Em reunião a Seinc destacou as tratativas que estão sendo mantidas com o Sindarroz para esclarecer as dúvidas do setor e atrair o beneficiamento da produção e das indústrias de arroz maranhenses

Possibilidades de aumento e estimulo a produção de arroz no Maranhão são debatidas em encontro que reuniu o secretário de Indústria, Comércio e Energia (Seinc), Simplício Araújo, o Sindicato das Indústrias de Arroz do Estado do Maranhão (Sindarroz) e indústrias filiadas à associação, nesta terça-feira (22), em São Luís.

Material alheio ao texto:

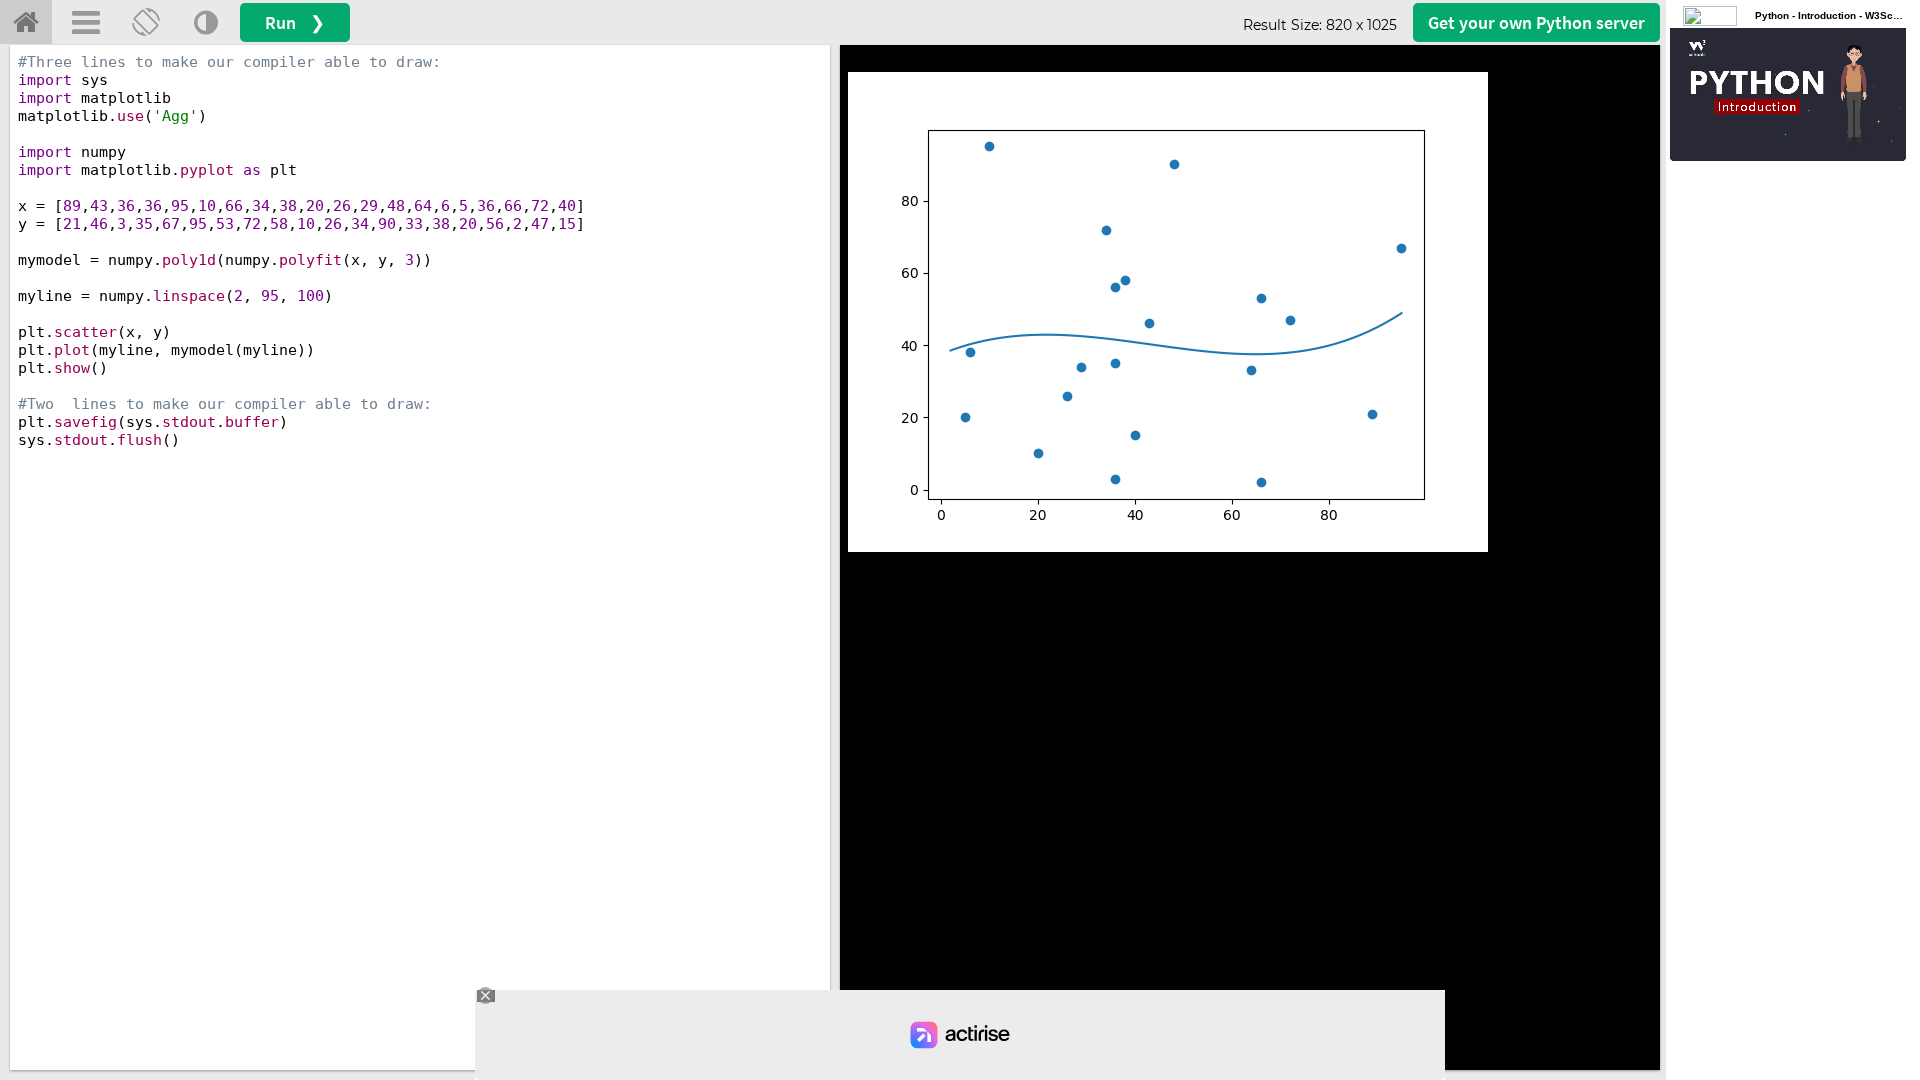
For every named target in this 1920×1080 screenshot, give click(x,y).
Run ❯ (295, 22)
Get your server (1536, 22)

Foram pautas na reunião, o percentual de consumo e fomento; faturamento da cadeia; isonomia e competitividade local; sinergia com o comércio atacadista; mercados interno e interestadual; benefícios para a cadeia produtiva e oportunidades de consumo dentro do Maranhão.

Simplício Araújo destacou as tratativas que estão sendo mantidas com o Sindarroz para esclarecer as dúvidas do setor e atrair o beneficiamento da produção e das indústrias de arroz maranhenses.

Segundo o secretário da SEINC, as ações são mecanismos que viabilizam maior competitividade local, geração de emprego e renda e estímulo para a cadeia produtiva do arroz, alimento tradicional do Maranhão, onde existe forte vocação para produção dessa cultura.

Em muitas frentes, Araújo acrescentou que as cadeias produtivas embalam o desenvolvimento econômico estadual.

Produção maranhense – O Maranhão é o maior produtor de arroz do Nordeste e o 5º maior do Brasil, com 320 mil toneladas de produção. O Estado fechou a última safra com 166 mil hectares de área plantada e 1.925 em kg/ha de produtividade. A estimativa da Conab prevê pouco mais de 266 mil toneladas em produção para a atual safra do estado.